Abstract | November 18, 2023
Treating Hypertension could be Life Threatening: A Case of TEN Associated with Meloxicam and Allopurinol for Treatment of Gout After Starting Hydrochlorothiazide for the Treatment of Hypertension
Learning Objectives
- Identify TEN based on symptoms and body surface area involvement.
- Swift discovery of causative agents should be discontinued.

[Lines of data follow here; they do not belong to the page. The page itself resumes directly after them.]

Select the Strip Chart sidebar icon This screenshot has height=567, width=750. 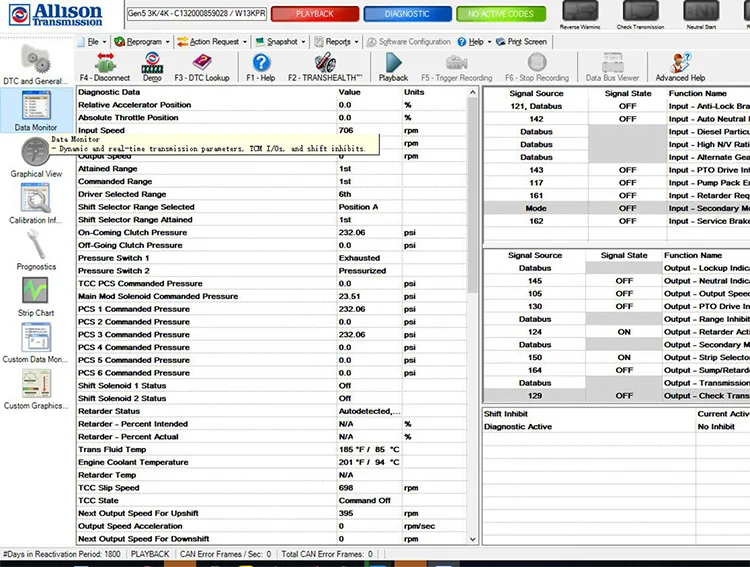point(35,297)
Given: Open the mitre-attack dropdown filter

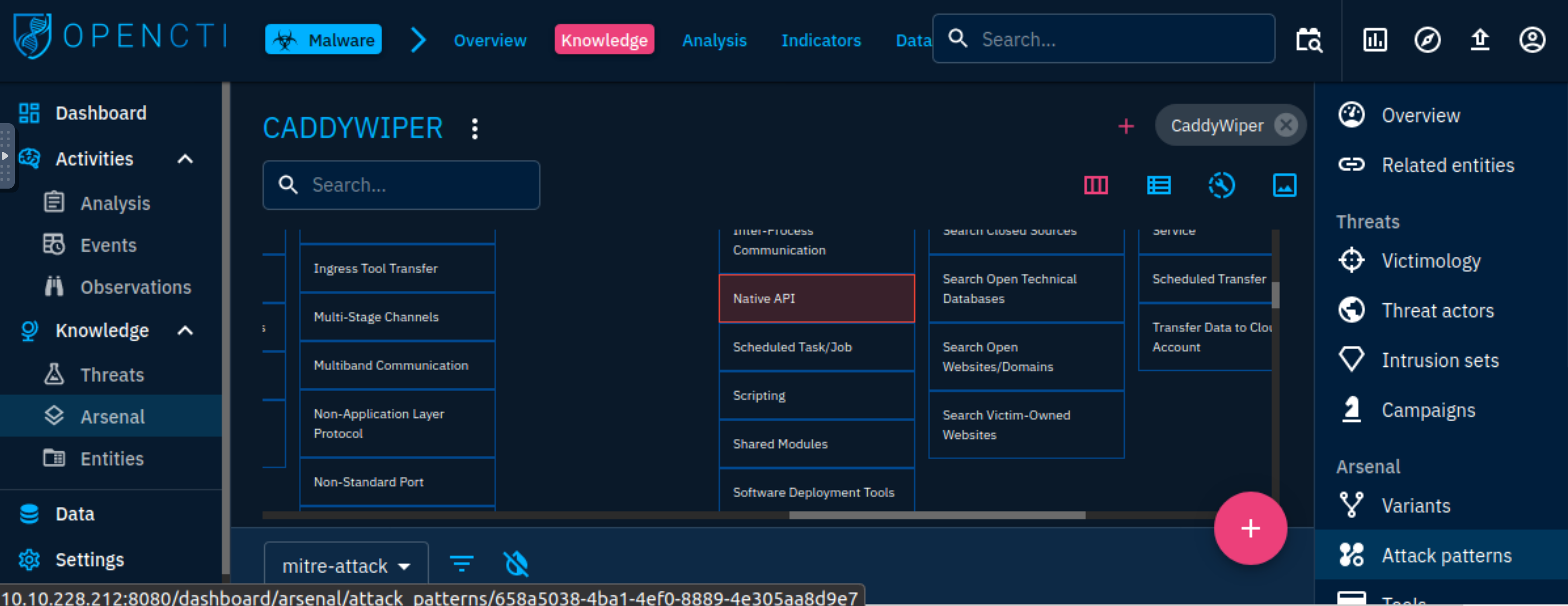Looking at the screenshot, I should click(344, 564).
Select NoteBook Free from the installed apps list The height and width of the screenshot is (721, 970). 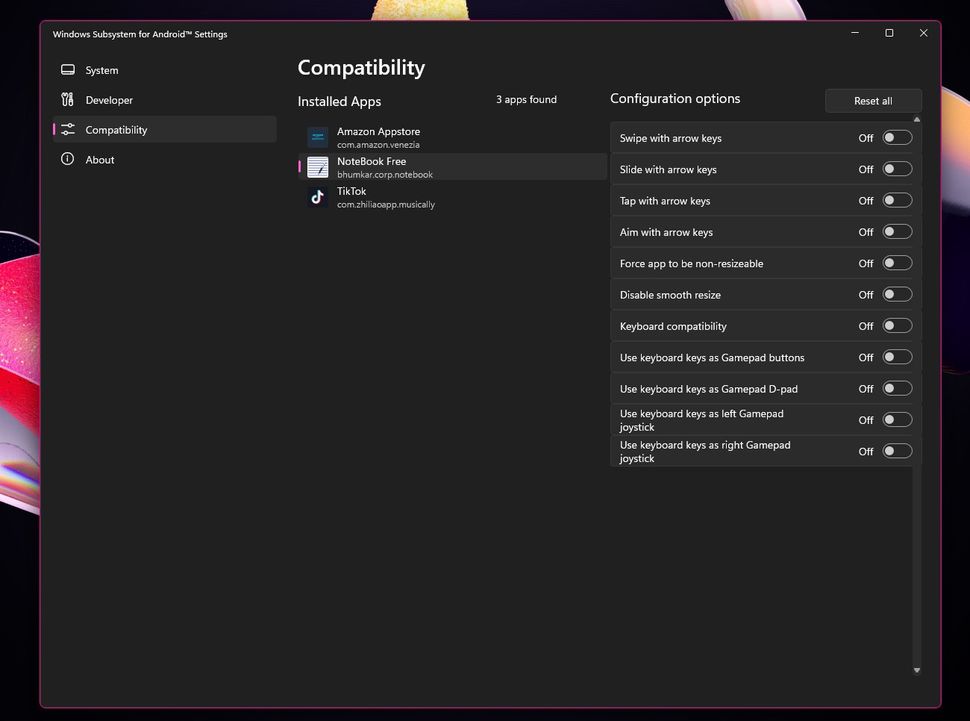pyautogui.click(x=420, y=167)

- Understand the importance of a multidisciplinary team when treating TEN.
Introduction:
Toxic epidermal necrolysis (TEN) is a rare (1.9 per million adults per year in the United States) and life-threatening condition. It has been associated with a 30-50% mortality rate. Medications are the most common cause of this mucocutaneous reaction. Identifying and stopping the causative agent is the mainstay to improve outcomes. Here we present a case of a 41 year old male who was diagnosed with TEN after starting treatment for gout that was a consequence of treating hypertension with hydrochlorothiazide.
Case presentation:
A 41 year old African American man with a medical history of hypertension presented with >50% of desquamative skin rash involving his face, bilateral axillary region, eyes and urogenital region which worsened within a week of starting allopurinol and meloxicam. Three months prior, he was started on hydrochlorothiazide for hypertension and he subsequently developed gout which prompted the initiation of meloxicam and allopurinol. Dermatology performed a punch biopsy with confirmation of TEN. Diluted chlorhexidine and cleansing wipes,petrolatum, bacitracin ointments were used daily. Ophthalmology recommended erythromycin ointments applied around the eyes. Urology recommended Foley placement to prevent any urethral obstruction. He received cefepime, vancomycin x 11 days and 2 g/kg IVIG x 3 days.Allopurinol, meloxicam, and HCTZ were all discontinued and added to the allergy list. Patient experienced significant improvement within two weeks and was discharged on colchicine for gout, amlodipine and losartan for hypertension.
Discussion:
TEN can be caused by medications, infections, vaccines or can be idiopathic. There is no proven effective treatment modality which makes management a challenge. Evaluation with a multidisciplinary team is recommended due to the spectrum and complexity of the symptoms. Though hydrochlorothiazide is one of the first line agents for hypertension, it can be fatal. The patient most likely developed the T-cell mediated, type IV hypersensitivity disorder seen in TEN after the addition of allopurinol and meloxicam.
Conclusion:
Multiple medications have been associated with TEN. A full and detailed medication reconciliation should be performed to identify and stop the causative agent. It is extremely important to educate the patient to prevent further exposures to the causative agent.